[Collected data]
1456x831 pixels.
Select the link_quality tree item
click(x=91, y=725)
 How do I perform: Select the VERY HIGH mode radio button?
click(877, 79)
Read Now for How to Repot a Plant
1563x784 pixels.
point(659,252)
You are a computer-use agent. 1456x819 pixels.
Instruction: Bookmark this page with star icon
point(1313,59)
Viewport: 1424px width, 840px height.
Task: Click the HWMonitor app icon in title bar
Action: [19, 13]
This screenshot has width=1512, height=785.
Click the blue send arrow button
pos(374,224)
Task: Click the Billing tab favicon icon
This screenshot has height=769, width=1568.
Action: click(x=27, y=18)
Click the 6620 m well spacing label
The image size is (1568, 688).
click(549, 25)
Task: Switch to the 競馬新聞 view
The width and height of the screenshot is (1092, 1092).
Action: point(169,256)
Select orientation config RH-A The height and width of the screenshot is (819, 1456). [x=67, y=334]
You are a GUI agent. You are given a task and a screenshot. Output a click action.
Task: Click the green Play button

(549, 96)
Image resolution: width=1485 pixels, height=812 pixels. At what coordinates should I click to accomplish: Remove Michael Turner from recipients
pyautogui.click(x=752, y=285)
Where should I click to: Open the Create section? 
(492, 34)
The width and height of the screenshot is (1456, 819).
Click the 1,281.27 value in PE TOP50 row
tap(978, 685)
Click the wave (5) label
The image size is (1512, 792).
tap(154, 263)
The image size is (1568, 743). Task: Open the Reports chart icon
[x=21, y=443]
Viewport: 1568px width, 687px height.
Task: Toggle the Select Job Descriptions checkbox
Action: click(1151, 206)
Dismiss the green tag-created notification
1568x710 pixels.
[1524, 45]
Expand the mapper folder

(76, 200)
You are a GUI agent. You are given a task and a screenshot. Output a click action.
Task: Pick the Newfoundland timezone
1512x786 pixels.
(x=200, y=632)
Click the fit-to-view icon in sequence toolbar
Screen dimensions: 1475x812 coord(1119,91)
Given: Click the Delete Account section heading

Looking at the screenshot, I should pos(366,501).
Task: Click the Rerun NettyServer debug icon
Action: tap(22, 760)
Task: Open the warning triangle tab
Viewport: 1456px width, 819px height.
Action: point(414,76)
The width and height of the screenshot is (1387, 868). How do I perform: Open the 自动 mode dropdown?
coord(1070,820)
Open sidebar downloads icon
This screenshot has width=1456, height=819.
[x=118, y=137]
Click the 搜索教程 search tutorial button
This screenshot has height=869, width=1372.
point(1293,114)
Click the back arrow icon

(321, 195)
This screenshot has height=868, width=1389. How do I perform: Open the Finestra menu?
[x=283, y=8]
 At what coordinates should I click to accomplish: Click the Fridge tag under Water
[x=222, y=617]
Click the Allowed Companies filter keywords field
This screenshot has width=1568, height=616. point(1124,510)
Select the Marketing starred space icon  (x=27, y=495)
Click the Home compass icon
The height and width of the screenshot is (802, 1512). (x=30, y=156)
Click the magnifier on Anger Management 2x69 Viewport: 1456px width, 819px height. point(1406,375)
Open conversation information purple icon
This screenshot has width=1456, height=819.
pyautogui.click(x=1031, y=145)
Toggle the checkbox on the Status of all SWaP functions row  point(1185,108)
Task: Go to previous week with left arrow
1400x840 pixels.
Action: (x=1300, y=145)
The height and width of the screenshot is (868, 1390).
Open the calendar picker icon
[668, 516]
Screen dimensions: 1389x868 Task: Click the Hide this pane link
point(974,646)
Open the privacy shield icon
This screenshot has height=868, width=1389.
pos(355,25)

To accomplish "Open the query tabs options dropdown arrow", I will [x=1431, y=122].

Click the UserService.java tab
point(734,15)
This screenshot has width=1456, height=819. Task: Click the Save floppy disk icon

| TASK OBJECTIVE |
Please write out the entries exactly, keeping every line intact.

| RESPONSE AREA |
1456x831 pixels.
Select the link_quality tree item
click(x=91, y=725)
 How do I perform: Select the VERY HIGH mode radio button?
click(877, 79)
Read Now for How to Repot a Plant
1563x784 pixels.
point(659,252)
You are a computer-use agent. 1456x819 pixels.
Instruction: Bookmark this page with star icon
point(1313,59)
Viewport: 1424px width, 840px height.
Task: Click the HWMonitor app icon in title bar
Action: [19, 13]
This screenshot has width=1512, height=785.
Click the blue send arrow button
pos(374,224)
Task: Click the Billing tab favicon icon
This screenshot has height=769, width=1568.
Action: click(x=27, y=18)
Click the 6620 m well spacing label
The image size is (1568, 688).
click(549, 25)
Task: Switch to the 競馬新聞 view
The width and height of the screenshot is (1092, 1092).
Action: point(169,256)
Select orientation config RH-A The height and width of the screenshot is (819, 1456). [x=67, y=334]
You are a GUI agent. You are given a task and a screenshot. Output a click action.
Task: Click the green Play button

(549, 96)
Image resolution: width=1485 pixels, height=812 pixels. At what coordinates should I click to accomplish: Remove Michael Turner from recipients
pyautogui.click(x=752, y=285)
Where should I click to: Open the Create section? 
(492, 34)
The width and height of the screenshot is (1456, 819).
Click the 1,281.27 value in PE TOP50 row
tap(978, 685)
Click the wave (5) label
The image size is (1512, 792).
tap(154, 263)
The image size is (1568, 743). Task: Open the Reports chart icon
[x=21, y=443]
Viewport: 1568px width, 687px height.
Task: Toggle the Select Job Descriptions checkbox
Action: click(1151, 206)
Dismiss the green tag-created notification
1568x710 pixels.
[1524, 45]
Expand the mapper folder

(76, 200)
You are a GUI agent. You are given a task and a screenshot. Output a click action.
Task: Pick the Newfoundland timezone
1512x786 pixels.
(x=200, y=632)
Click the fit-to-view icon in sequence toolbar
Screen dimensions: 1475x812 coord(1119,91)
Given: Click the Delete Account section heading

Looking at the screenshot, I should pos(366,501).
Task: Click the Rerun NettyServer debug icon
Action: tap(22, 760)
Task: Open the warning triangle tab
Viewport: 1456px width, 819px height.
Action: point(414,76)
The width and height of the screenshot is (1387, 868). How do I perform: Open the 自动 mode dropdown?
coord(1070,820)
Open sidebar downloads icon
This screenshot has width=1456, height=819.
[x=118, y=137]
Click the 搜索教程 search tutorial button
This screenshot has height=869, width=1372.
point(1293,114)
Click the back arrow icon

(321, 195)
This screenshot has height=868, width=1389. How do I perform: Open the Finestra menu?
[x=283, y=8]
 At what coordinates should I click to accomplish: Click the Fridge tag under Water
[x=222, y=617]
Click the Allowed Companies filter keywords field
This screenshot has width=1568, height=616. point(1124,510)
Select the Marketing starred space icon  (x=27, y=495)
Click the Home compass icon
The height and width of the screenshot is (802, 1512). (x=30, y=156)
Click the magnifier on Anger Management 2x69 Viewport: 1456px width, 819px height. point(1406,375)
Open conversation information purple icon
This screenshot has width=1456, height=819.
pyautogui.click(x=1031, y=145)
Toggle the checkbox on the Status of all SWaP functions row  point(1185,108)
Task: Go to previous week with left arrow
1400x840 pixels.
Action: (x=1300, y=145)
The height and width of the screenshot is (868, 1390).
Open the calendar picker icon
[668, 516]
Screen dimensions: 1389x868 Task: Click the Hide this pane link
point(974,646)
Open the privacy shield icon
This screenshot has height=868, width=1389.
pos(355,25)

To accomplish "Open the query tabs options dropdown arrow", I will [x=1431, y=122].

Click the UserService.java tab
point(734,15)
This screenshot has width=1456, height=819. Task: Click the Save floppy disk icon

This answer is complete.